On Wed, Aug 13, 2008 at 5:51 PM, Gene Heskett <gene.heskett@xxxxxxxxxxx> wrote:
I've been with redhat/fedora for a bit over 10 years now for my main machine.
When F8 support ends, I think that will be grounds for a divorce. I'm tired
of the "keep the good stuff on the other side of the pond for legal reasons"
BS that is endlessly repeated from Research Triangle Park. Why the hell
should we be 2nd class citizens?
Do you have the time to actively maintain a fork of ffmpeg that uses a mature runtime detectable plugin framework that allows us to separate out specifically encumbered bits from the bits of ffmpeg that we can ship? Because that is exactly what its going to take.
A lot of applications sit on top of ffmpeg and ffmpeg is structured that you have to make compile time choices as to what sort of functionality it exposes. We could include a crippled ffmpeg stack and the applications which make use of it that let us work with a subset of codecs but because of ffmpeg's lack of runtime functionality detection..those applications could not be supplimented with additional codec support via plugins from elsewhere.
So as a result we dont include anything which needs ffmpeg as a build time dependancy, because we have been reluctant to provide cut down applications which can not be supplimented with plugins for additional functionality.
Sucks.. but the ffmpeg developers made a framework chose that is incredibly inflexible.
Unlike xine...unlike gstreamer. If you want mature video editting in Fedora..support new application codebases which make use of gstreamer as a framework and do not directly relying on ffmpeg. pitivi could use some solid developer love.

════════

## [TASK REQUIREMENTS]
1: In the message about ffmpeg, how long has the quoted writer used redhat/fedora for their main machine?
2: Rewrite the ffmpeg message from "On Wed, Aug" through "my main machine.", switching "main machine" to "home server".

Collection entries

════════

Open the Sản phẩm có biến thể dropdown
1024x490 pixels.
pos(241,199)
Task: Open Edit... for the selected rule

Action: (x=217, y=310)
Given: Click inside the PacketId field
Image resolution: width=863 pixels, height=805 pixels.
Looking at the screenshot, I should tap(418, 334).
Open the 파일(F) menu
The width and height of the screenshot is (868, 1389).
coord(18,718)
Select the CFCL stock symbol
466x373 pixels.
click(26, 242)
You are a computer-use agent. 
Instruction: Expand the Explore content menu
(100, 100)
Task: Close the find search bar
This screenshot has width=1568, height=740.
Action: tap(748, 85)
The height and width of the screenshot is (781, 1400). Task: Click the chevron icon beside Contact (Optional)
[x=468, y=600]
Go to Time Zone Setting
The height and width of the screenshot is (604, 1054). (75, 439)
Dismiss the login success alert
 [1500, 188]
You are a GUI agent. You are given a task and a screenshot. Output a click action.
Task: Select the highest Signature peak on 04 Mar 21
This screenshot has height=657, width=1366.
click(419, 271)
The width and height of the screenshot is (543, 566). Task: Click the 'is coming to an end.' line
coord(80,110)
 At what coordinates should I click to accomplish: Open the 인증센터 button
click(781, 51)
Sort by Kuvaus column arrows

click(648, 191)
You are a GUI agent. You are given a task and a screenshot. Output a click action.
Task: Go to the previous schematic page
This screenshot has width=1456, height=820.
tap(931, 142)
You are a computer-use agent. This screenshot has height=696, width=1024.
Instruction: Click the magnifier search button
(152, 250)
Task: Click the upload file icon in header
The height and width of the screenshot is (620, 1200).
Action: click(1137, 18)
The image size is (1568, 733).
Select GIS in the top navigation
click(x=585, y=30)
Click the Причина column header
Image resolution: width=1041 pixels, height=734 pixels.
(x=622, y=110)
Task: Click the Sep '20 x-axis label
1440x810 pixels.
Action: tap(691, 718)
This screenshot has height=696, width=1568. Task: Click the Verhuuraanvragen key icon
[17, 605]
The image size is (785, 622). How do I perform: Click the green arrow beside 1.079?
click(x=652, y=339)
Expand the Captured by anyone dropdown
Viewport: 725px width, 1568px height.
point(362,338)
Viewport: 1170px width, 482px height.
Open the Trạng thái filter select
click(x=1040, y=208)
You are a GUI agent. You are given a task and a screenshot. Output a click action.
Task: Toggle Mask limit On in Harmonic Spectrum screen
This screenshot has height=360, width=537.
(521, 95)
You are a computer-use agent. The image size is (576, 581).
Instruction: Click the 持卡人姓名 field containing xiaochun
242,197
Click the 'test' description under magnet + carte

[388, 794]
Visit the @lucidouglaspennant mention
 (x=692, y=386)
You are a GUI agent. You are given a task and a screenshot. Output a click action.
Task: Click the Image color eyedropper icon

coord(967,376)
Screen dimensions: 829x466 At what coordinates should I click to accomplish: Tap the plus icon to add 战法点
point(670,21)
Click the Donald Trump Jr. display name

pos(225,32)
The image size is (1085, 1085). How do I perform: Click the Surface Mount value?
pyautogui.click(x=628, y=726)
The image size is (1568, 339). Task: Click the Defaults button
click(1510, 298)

════════

## [LIST OF SOLUTIONS]
1: A bit over 10 years.

2:
On Wed, Aug 13, 2008 at 5:51 PM, Gene Heskett <gene.heskett@xxxxxxxxxxx> wrote:
I've been with redhat/fedora for a bit over 10 years now for my home server.